+++ Data extracts
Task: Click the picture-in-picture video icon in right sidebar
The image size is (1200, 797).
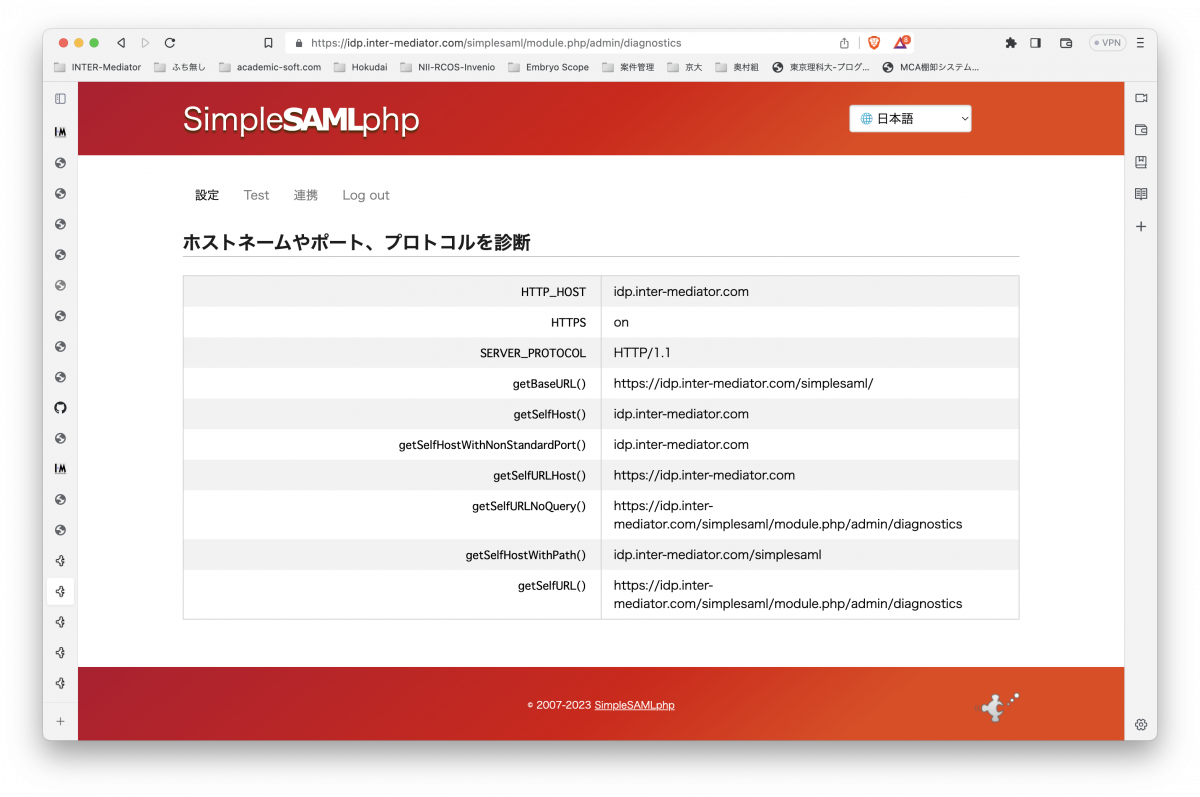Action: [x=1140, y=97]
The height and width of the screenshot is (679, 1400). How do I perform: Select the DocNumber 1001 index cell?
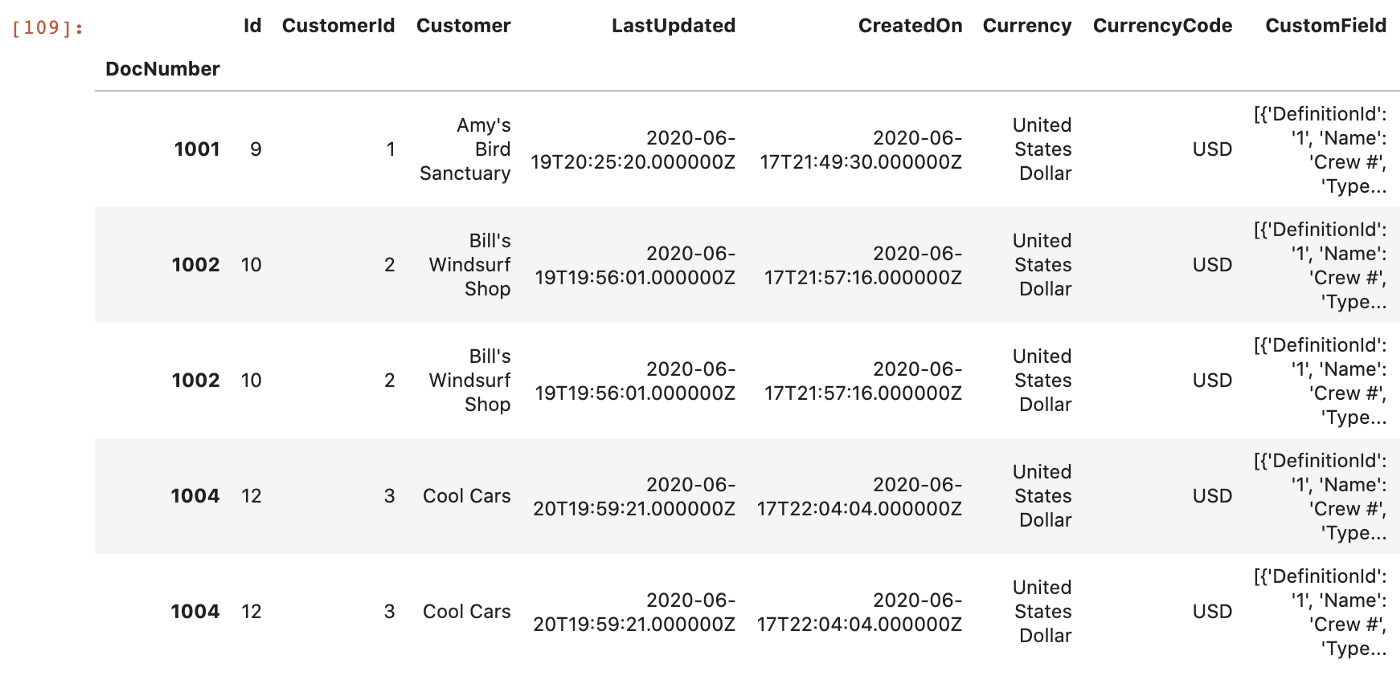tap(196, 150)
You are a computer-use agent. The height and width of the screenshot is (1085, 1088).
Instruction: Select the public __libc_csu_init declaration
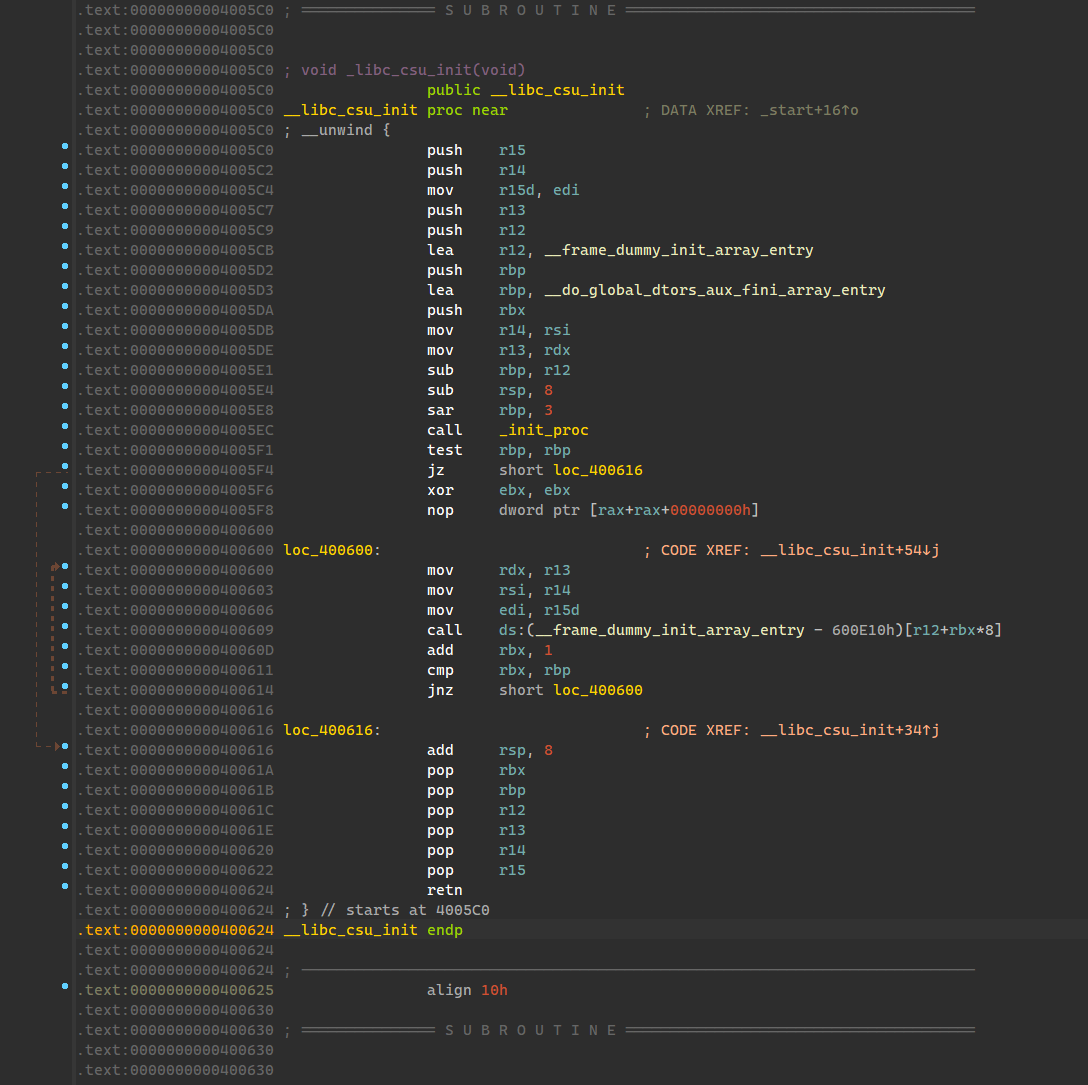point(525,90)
++++++
__Task description__. Copy out all the data exactly. The images should not appear in the copy.

__Written answer__.
Task: Click the picture-in-picture video icon in right sidebar
The image size is (1200, 797).
Action: [x=1140, y=97]
The height and width of the screenshot is (679, 1400). How do I perform: Select the DocNumber 1001 index cell?
tap(196, 150)
You are a computer-use agent. The height and width of the screenshot is (1085, 1088).
Instruction: Select the public __libc_csu_init declaration
point(525,90)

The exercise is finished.